Reproduce all of the records, replacing "navigation icon" with "navigation button" and leaving everything else unchanged. Omit the pictures from your answer.

════════

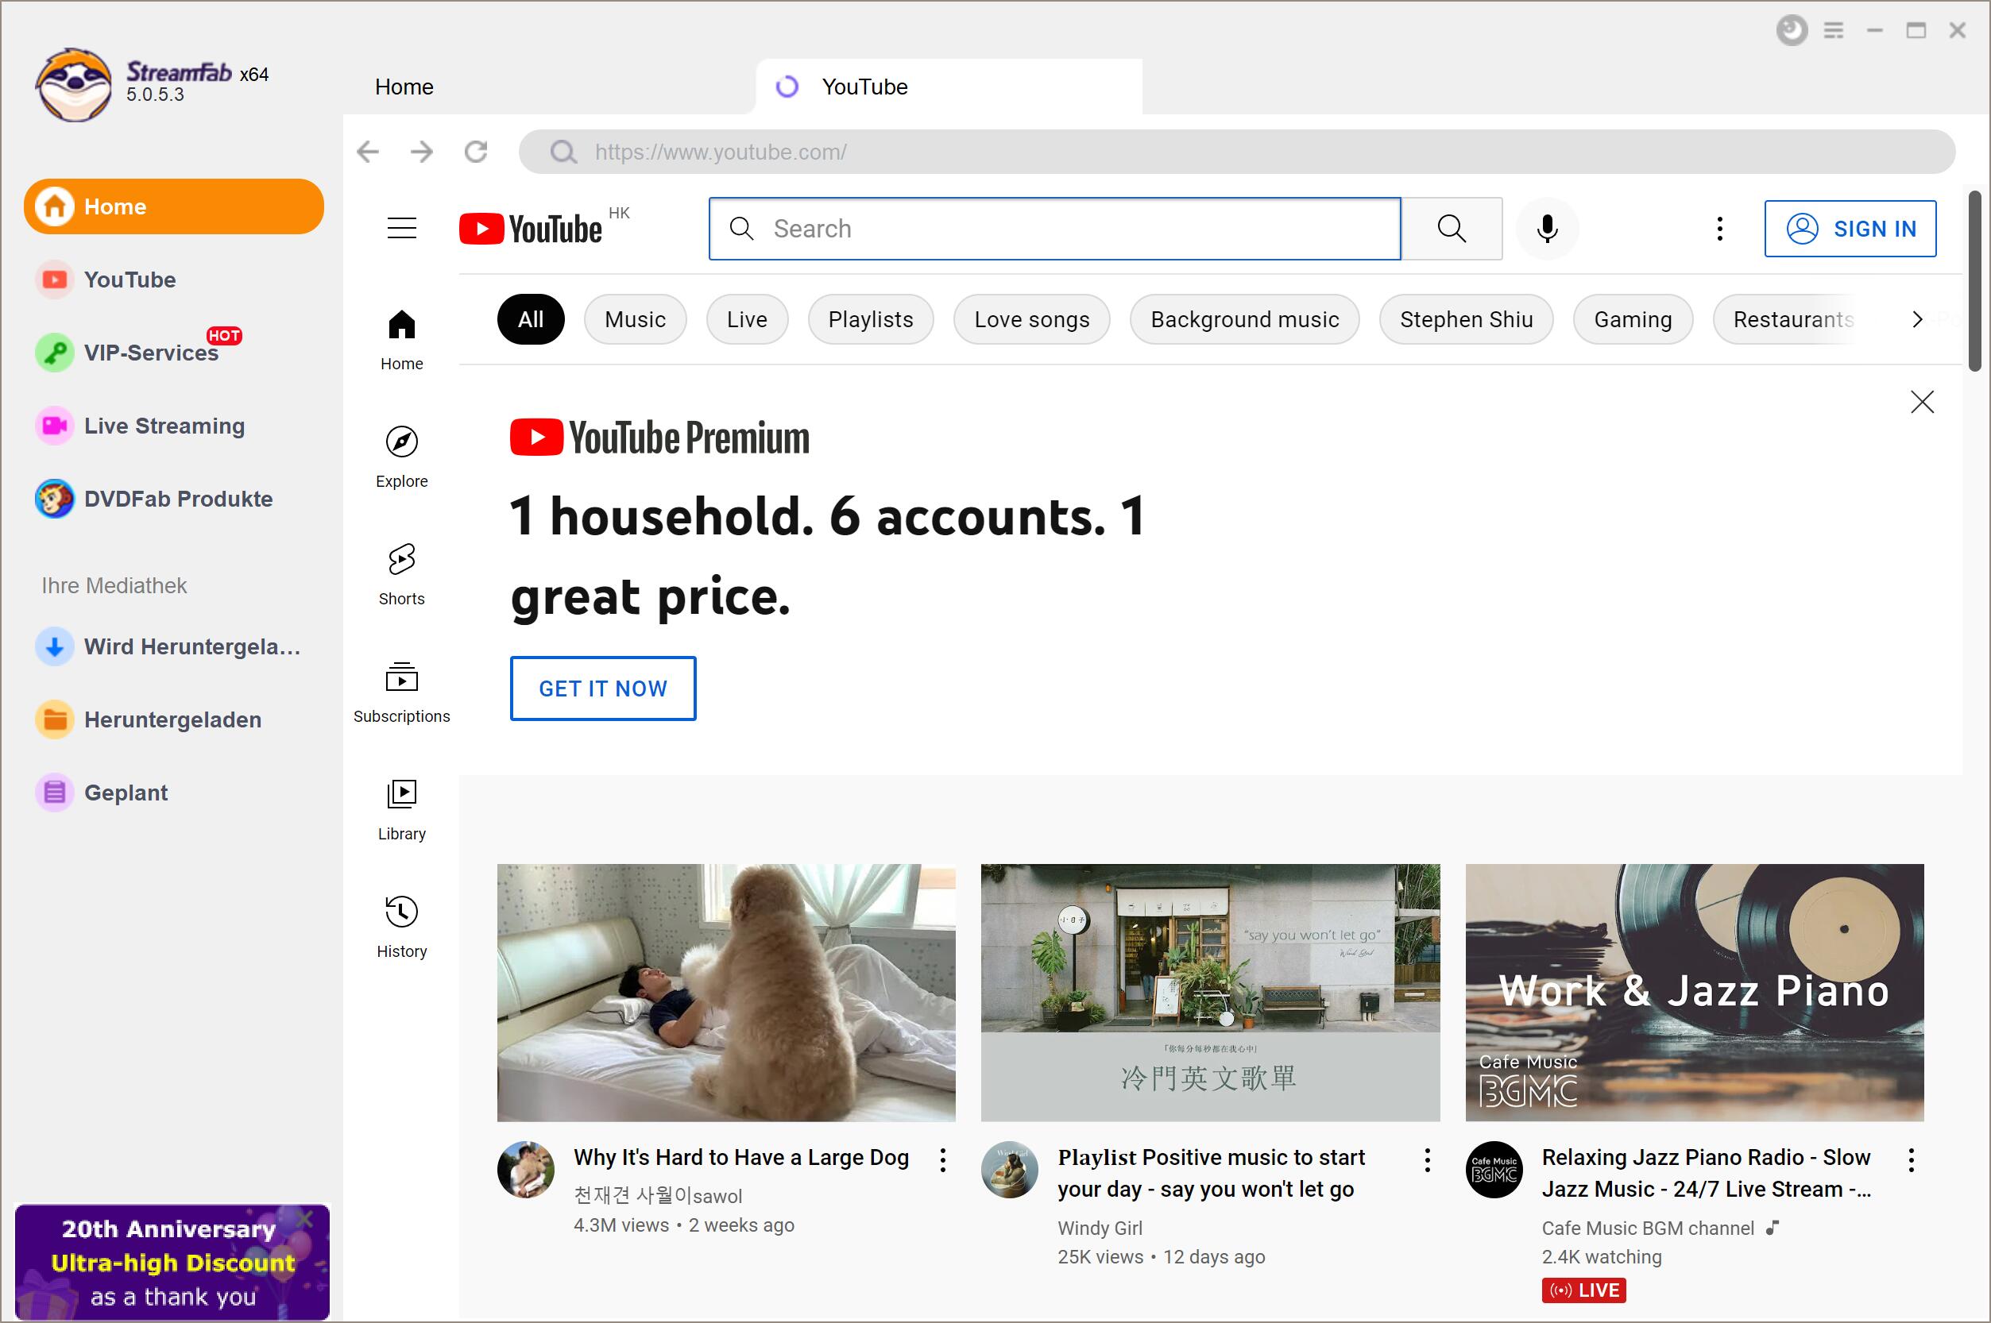1991x1323 pixels.
Task: Click the YouTube search input field
Action: point(1054,229)
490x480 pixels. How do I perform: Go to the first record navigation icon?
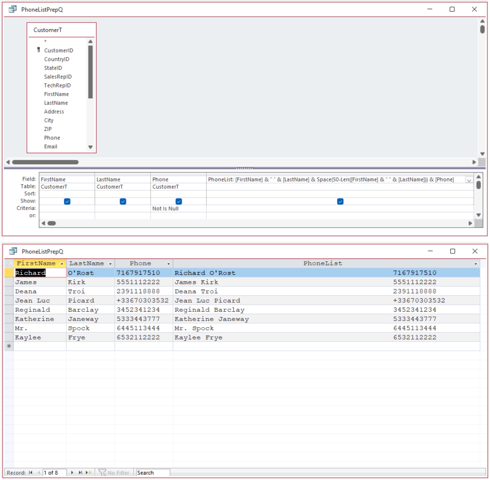click(x=31, y=472)
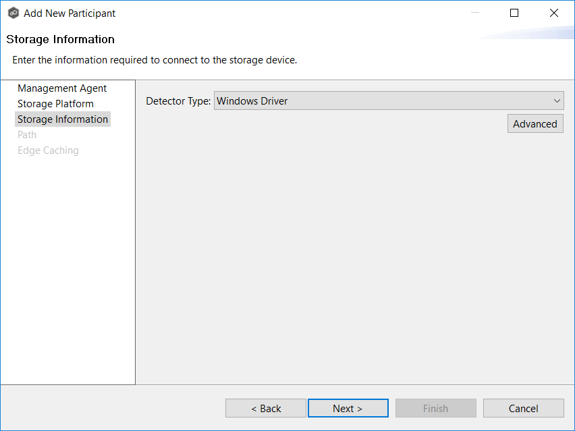Close the Add New Participant dialog
Image resolution: width=575 pixels, height=431 pixels.
(x=554, y=13)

════════

Written answer –
1991x1323 pixels.
Task: Click the YouTube search input field
Action: point(1054,229)
490x480 pixels. How do I perform: Go to the first record navigation button?
click(x=31, y=472)
Close the Add New Participant dialog
Image resolution: width=575 pixels, height=431 pixels.
(x=554, y=13)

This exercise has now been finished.